Note
Access to this page requires authorization. You can try signing in or changing directories.
Access to this page requires authorization. You can try changing directories.
AI inference workloads don't behave like traditional stateless HTTP applications. Requests are often model-specific, long-running, expensive to serve, and sensitive to runtime signals such as accelerator availability, queue depth, request priority, token budget, and model server capacity.
Application Gateway for Containers inference gateway supports these workloads by integrating with the Kubernetes Gateway API Inference Extension, which adds inference-aware resources to the Gateway API model. By using the inference gateway, you can expose self-hosted model servers through Application Gateway for Containers with model-aware and load-aware routing behavior.
The inference gateway is purpose-built for serving large language models (LLMs) and other inference workloads. It routes requests based on model server signals rather than generic load balancing, which lowers time to first token (TTFT), reduces timeouts under load, and improves GPU efficiency. Built on the ingress capabilities of Application Gateway for Containers, the inference gateway also lets you pair AI workloads with capabilities like the web application firewall (WAF) to secure traffic before it reaches your model servers.

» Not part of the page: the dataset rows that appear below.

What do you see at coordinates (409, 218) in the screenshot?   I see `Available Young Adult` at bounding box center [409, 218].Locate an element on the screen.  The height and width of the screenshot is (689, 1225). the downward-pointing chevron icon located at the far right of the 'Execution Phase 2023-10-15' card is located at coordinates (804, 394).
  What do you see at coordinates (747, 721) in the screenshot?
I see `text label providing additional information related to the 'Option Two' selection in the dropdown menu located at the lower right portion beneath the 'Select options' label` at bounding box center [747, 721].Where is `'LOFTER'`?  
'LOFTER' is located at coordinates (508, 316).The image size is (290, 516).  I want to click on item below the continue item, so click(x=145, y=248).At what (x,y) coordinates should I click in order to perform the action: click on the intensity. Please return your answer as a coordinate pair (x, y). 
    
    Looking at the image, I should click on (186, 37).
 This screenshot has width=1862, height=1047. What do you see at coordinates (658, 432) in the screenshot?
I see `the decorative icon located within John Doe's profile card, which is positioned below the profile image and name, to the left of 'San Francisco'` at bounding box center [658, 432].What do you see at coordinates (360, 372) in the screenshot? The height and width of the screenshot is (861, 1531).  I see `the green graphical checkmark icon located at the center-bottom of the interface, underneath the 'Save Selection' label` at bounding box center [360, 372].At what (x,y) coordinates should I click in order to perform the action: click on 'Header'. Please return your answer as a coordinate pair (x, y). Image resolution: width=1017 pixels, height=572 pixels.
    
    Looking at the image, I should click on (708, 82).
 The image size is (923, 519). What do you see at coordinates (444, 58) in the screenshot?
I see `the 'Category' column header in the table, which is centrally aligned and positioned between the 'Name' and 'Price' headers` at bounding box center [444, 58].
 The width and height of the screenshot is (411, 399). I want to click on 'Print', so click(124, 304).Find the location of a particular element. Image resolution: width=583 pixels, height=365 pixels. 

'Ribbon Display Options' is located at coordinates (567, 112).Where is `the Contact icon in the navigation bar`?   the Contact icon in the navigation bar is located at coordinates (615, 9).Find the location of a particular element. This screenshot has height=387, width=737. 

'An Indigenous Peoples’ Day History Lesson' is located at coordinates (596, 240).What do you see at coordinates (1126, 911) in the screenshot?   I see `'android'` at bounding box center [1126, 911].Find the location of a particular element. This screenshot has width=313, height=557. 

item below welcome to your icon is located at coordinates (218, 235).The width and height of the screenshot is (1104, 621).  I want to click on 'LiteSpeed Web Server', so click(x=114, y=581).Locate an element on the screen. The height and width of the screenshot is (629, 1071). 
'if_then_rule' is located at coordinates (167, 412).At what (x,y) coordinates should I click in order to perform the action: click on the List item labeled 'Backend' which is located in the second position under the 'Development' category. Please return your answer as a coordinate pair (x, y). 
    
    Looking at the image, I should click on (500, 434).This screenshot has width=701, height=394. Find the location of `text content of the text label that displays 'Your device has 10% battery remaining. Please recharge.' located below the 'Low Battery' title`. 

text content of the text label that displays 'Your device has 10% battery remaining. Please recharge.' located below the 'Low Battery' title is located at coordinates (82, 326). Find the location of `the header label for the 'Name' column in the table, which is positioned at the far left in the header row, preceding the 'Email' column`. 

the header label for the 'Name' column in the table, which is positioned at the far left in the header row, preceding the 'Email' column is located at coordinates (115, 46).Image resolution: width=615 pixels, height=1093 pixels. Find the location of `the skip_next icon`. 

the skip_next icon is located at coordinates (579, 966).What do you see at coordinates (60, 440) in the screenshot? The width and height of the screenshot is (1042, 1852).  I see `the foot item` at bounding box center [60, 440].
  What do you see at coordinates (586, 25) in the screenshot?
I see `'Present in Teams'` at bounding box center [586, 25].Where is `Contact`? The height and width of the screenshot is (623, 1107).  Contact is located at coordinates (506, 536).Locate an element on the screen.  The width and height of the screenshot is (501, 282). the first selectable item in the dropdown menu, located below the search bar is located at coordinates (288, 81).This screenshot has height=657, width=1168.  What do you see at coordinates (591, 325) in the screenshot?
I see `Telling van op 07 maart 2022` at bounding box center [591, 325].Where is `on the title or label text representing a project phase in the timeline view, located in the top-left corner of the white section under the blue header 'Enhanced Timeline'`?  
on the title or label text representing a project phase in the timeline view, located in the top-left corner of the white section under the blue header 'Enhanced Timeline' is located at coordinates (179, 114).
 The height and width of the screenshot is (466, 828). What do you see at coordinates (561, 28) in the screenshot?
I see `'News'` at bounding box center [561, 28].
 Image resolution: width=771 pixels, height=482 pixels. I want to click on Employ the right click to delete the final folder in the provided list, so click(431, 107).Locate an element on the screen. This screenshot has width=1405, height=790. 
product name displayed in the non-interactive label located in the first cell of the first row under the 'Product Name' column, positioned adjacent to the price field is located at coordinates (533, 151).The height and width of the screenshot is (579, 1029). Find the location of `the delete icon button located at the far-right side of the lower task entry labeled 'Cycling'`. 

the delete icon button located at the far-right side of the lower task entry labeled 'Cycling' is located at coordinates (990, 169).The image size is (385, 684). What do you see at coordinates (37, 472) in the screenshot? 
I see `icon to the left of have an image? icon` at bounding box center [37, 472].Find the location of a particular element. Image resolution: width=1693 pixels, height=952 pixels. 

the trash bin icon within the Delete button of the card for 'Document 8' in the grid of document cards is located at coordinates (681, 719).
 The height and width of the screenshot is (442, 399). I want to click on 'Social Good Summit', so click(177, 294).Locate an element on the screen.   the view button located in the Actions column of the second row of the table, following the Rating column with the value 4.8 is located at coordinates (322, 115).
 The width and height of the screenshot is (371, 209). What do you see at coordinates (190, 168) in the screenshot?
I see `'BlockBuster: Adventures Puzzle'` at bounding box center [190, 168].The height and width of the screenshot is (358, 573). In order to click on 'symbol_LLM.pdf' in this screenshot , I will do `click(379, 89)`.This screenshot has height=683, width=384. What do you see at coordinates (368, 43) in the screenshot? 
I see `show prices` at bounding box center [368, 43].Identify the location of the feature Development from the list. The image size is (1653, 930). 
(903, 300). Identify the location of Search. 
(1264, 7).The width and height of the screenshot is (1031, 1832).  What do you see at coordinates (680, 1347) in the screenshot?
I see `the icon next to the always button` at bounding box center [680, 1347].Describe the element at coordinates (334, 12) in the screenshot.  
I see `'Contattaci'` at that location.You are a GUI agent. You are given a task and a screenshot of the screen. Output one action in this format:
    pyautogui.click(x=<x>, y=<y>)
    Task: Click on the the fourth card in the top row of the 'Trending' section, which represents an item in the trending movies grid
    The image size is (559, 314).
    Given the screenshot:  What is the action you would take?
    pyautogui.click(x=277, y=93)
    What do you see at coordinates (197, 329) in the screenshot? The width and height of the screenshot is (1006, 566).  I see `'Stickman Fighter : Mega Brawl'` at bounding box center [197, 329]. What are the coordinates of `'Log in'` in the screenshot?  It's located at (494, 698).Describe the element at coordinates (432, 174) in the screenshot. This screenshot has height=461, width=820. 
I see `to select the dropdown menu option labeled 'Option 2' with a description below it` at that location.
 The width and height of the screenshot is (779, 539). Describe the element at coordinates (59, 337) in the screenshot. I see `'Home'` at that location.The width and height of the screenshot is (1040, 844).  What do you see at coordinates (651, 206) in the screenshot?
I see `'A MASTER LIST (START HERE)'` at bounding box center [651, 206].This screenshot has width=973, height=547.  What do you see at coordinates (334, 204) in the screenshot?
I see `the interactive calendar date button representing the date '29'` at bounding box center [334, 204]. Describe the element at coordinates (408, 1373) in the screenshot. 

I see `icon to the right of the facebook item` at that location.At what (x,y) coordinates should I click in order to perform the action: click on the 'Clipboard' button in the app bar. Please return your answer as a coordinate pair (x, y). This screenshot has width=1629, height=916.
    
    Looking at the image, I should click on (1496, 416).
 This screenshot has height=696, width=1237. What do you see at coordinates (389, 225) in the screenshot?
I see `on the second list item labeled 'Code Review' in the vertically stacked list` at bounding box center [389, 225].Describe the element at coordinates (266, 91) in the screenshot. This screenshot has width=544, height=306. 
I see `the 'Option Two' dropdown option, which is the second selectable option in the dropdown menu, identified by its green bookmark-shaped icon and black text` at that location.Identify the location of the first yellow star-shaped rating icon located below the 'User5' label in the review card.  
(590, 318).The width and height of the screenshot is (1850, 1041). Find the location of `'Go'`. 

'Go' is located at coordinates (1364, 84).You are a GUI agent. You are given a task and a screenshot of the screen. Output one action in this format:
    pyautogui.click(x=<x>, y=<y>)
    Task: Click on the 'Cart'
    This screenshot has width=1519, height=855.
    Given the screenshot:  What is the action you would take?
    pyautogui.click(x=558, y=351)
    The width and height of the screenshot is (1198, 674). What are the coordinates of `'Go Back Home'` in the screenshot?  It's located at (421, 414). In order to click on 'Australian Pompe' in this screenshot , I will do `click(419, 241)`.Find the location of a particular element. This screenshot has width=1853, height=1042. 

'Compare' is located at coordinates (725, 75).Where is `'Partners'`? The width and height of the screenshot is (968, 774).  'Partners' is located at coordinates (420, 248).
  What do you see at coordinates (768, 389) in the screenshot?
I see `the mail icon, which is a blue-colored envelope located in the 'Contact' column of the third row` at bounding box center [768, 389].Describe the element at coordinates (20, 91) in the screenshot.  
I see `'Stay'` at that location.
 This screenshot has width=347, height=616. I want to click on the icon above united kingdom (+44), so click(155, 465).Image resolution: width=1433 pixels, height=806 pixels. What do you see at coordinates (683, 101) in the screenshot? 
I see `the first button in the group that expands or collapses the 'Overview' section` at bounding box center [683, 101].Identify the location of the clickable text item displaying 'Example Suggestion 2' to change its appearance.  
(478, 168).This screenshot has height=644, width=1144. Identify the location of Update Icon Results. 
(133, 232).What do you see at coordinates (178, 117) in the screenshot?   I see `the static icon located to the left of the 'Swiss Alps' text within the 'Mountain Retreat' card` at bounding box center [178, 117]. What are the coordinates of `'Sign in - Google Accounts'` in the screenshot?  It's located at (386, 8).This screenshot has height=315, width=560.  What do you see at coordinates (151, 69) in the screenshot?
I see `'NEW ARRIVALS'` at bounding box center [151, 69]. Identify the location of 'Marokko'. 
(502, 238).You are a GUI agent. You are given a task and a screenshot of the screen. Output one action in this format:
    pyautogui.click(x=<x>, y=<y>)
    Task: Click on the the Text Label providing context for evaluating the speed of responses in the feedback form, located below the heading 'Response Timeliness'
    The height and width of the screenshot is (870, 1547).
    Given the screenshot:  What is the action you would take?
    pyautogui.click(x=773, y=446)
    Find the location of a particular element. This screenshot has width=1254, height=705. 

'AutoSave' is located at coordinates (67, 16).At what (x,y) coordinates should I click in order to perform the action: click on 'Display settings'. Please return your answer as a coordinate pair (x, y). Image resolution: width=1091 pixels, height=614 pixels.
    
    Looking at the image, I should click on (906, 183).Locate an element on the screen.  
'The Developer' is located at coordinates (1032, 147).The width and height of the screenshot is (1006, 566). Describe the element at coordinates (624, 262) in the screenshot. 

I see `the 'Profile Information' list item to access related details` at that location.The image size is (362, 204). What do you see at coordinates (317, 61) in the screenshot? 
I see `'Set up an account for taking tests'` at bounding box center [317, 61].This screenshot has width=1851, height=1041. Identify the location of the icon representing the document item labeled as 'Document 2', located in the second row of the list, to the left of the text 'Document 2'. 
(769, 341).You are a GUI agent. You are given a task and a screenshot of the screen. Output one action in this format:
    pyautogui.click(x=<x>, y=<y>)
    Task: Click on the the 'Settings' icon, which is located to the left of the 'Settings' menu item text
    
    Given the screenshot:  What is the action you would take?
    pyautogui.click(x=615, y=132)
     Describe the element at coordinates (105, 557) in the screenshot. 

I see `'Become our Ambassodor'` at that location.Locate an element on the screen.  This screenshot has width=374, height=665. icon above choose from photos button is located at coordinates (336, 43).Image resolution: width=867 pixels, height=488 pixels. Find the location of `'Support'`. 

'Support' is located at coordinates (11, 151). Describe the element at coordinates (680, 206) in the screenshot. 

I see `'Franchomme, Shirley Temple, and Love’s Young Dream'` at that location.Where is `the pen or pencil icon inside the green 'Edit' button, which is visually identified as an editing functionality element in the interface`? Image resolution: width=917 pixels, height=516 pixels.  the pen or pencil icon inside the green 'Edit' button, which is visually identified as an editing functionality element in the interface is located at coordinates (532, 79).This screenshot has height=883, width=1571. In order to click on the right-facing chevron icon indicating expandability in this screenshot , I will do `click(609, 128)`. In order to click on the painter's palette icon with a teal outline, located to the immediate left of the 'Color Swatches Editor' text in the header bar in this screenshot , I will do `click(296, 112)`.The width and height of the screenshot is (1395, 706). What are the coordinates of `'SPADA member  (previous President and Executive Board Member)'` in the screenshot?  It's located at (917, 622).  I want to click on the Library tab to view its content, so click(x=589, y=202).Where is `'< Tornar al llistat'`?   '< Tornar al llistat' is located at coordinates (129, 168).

Many self-hosted inference runtimes, including vLLM, expose OpenAI-compatible HTTP APIs such as /v1/chat/completions, /v1/completions, and /v1/models. OpenAI-compatible refers to the API format, not a restriction to OpenAI-hosted models. If another model family is served through a runtime or proxy that uses this format, Application Gateway for Containers can use the model field in the JSON request body for body-based routing.
Important
The Application Gateway for Containers inference gateway is currently in preview.
See the Supplemental Terms of Use for Microsoft Azure Previews for legal terms that apply to Azure features that are in beta, preview, or otherwise not yet released into general availability.
What the Gateway API Inference Extension provides
The Gateway API Inference Extension turns a Gateway API implementation into an inference gateway by adding inference-specific backend and scheduling concepts.
The extension introduces these primary resources and components:
- InferencePool: A backend resource that represents a group of model server pods and the endpoint picker used to select a pod for each inference request.
- InferenceObjective: A resource that represents request-serving objectives, such as priority, for requests that share an InferencePool.
- Endpoint Picker (EPP): A customer-provided extension that runs in your cluster and implements inference scheduling. The EPP receives request metadata, scores candidate model server pods by using configurable plugins (for example, queue depth, KV cache utilization, and prefix-cache affinity), and returns the selected endpoint. Because endpoint selection runs in the EPP, the available routing behaviors depend on the scorer plugins that your EPP enables.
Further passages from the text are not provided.